- Opinion
- 11 Dec 19
2019 has been a powerful year for Hozier. But even on his triumphant return to Dublin, he is plotting the next step forward in style. 2020, here we come!
Before a packed house at 3Arena, Dublin, Hozier makes a dramatic entrance. It is the stuff of incipient superstar legend.
To the pounding drums that open the anthemic ‘Nina Cried Power’, Andrew Hozier-Byrne emerges. At first, he is partially obscured by a blank, see-through curtain, onto which powerful imagery of world protests are projected: then, the sheet falls and the song explodes into its choral rallying cry. And here stands the Bray man in all his statuesque glory – singing his heart out as guitars wail.
It’s a confident intro, and Hozier has every right to it. After all, 2019 saw him achieve his first U.S. No.1 with Wasteland, Baby!, earn rave reviews for various open-air summer shows back home and play five nights at New York’s Hammerstein Ballroom. If anything, his 3Arena gig – his first at the venue, believe it or not – is the perfect climax to the singer-songwriter’s banner year. That said, even within its victory lap are sprinkled teasers of what’s likely to come next.
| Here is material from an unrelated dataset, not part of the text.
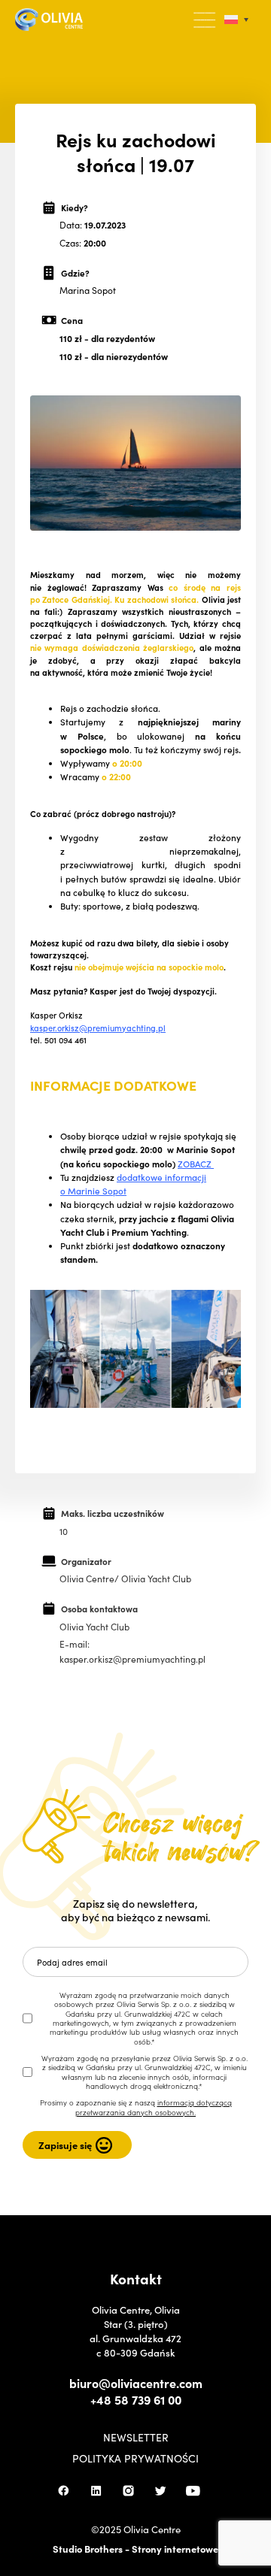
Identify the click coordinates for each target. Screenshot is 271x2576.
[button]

But first! The support act, Freya Ridings, has a winsome charm. She sings from an elevated podium, parked in the middle of the auditorium. The positioning of this mini-stage adds extra intimacy to her already gorgeously naked, stripped-back ballads her tremulous voice accompanied only by her own piano backing. Closing song ‘Lost Without You’ is a beauty.
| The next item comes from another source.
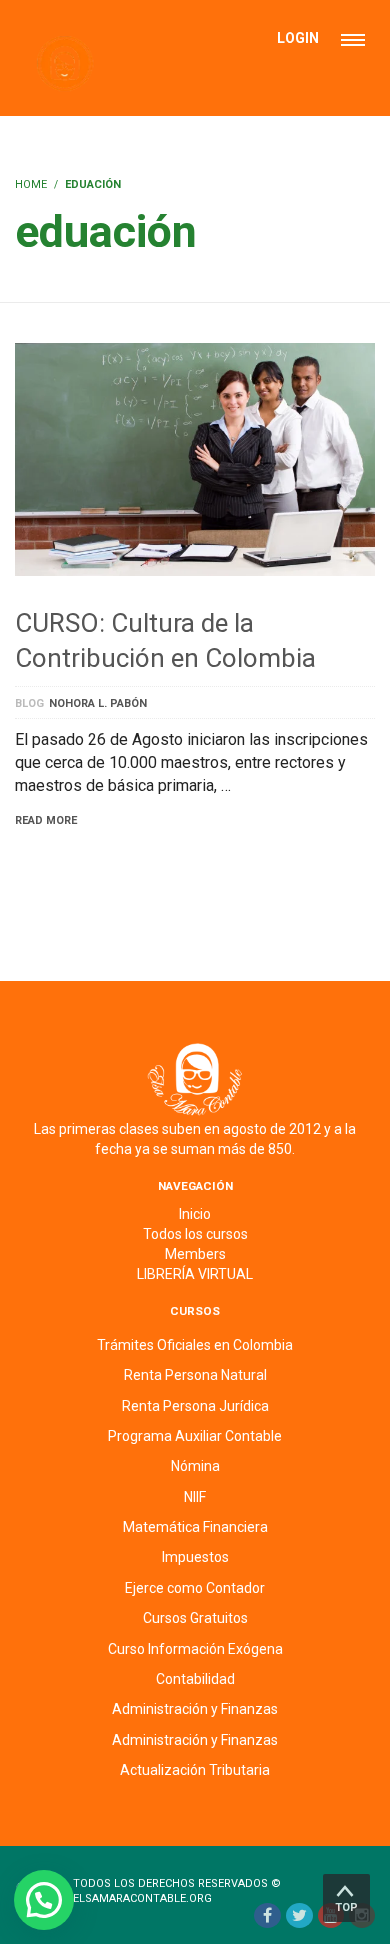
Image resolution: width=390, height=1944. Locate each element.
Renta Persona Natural (195, 1375)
From Freya to Nina: support act applauded and his opening blitz done, Hozier and his seven-piece band power into the Celtic-sounding guitars of ‘Dinner and Diatribes’. The pyrotechnics hit the mark, with flames rising vertically from the front of the stage – a fitting foil to the track, which shifts between anger and romance.
Two songs in, Hozier tells his audience what an ‘immeasurable pleasure’ it is to be here. And so it must be. The opening bars to every track – most notably the singles from his eponymous debut album, ‘Jackie and Wilson’, ‘Someone New’ and pre-encore closer ‘Take Me to Church’ – are greeted gleefully, with fans singing along like with great gusto.
Throughout the show the visuals are consistently arresting, and perfectly in keeping with the accompanying songs: slow disco ball lighting for the sensual ‘Movement’; neon reds and wisps of smoke on the dangerously sexy ‘Angel of Small Death’.
Halfway through the set, Hozier vacates the stage for the podium. There, he performs the beautiful, more acoustic, triptych of ‘From Eden’, ‘Wasteland, Baby!’ and ‘Cherry Wine’, the former played as autumnal leaves gently rain from the ceiling. It is a bitter-sweet moment.
Back on the main stage, Hozier unveils the Woody Guthrie-inspired protest folk song ‘Jackboot Jump’, before giving us a taster of another unreleased track. Titled ‘But the Wages’ it uses the rising tensions in the world today as a jumping off point: musically, what starts out as an infectious jazzy piano number performs a pirouette to become a full-band, pop banger. By adroitly juxtaposing the darkness of its lyrics with a light accessible sound, it already feels like an anthem for the new decade.
With the promise of more new tunes on the way in 2020, it looks like it could be another rocking year. Make no mistake: for Hozier right now, the only way is up.